Josh had not taken stock of himself very often while in combat, but he knew that he, like those around him, had lost a lot of weight since first signing on. All they did was march and fight, so he wasn’t surprised by this fact, but still there were surprises. A few months earlier, Josh ran into an old compatriot of his from Wilkes County and the fellow hadn’t even recognized Josh at first. In fact, Josh barely recognized the friend until he heard the man’s name. Much had changed and Josh frequently wondered if, when it was all over and he could return home, if there would even be a home for him to return to.
Then one evening, while he was on picket duty, a noticeable wail went up among the crowd of townsfolk and Josh rushed over to see what was happening. Through the darkness, the scene was unmistakable, flames were rising from the direction of Atlanta. It wasn’t a small fire, though, it was huge, the entire town it seemed.
It took a moment for Josh to comprehend exactly what it meant but it came to him in a rush of emotion: Sherman was leaving and had set the whole town on fire. Logically, Josh reasoned, his unit would soon receive orders telling them to move out as well. The only question was whether they’d try to stop Sherman’s advance or whether they’d flank him and attempt to disrupt his supply line.
Now, though, Josh was transfixed by what he saw. All his life he’d heard stories about Atlanta.
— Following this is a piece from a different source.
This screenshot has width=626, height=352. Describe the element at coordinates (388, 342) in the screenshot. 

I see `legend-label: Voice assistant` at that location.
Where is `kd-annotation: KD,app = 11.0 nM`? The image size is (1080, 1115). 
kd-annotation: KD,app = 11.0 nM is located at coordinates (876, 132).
Some nearby neighbors had lived there when it was still known as Terminus and talked about the bustling center of commerce that was growing in Northwest Georgia. Josh had thought it might be a nice place to visit, maybe even live. After Vicksburg had fallen, Josh had heard it repeated that if Atlanta fell, the Confederacy would soon follow, so now, watching the town the army had worked so hard to save go up in flames, Josh finally knew that there would be no surprise orders, no last minute victory to turn the tide of the war back into Rebel favor. Now, Josh knew, just as everyone knew, that it was only a matter of time.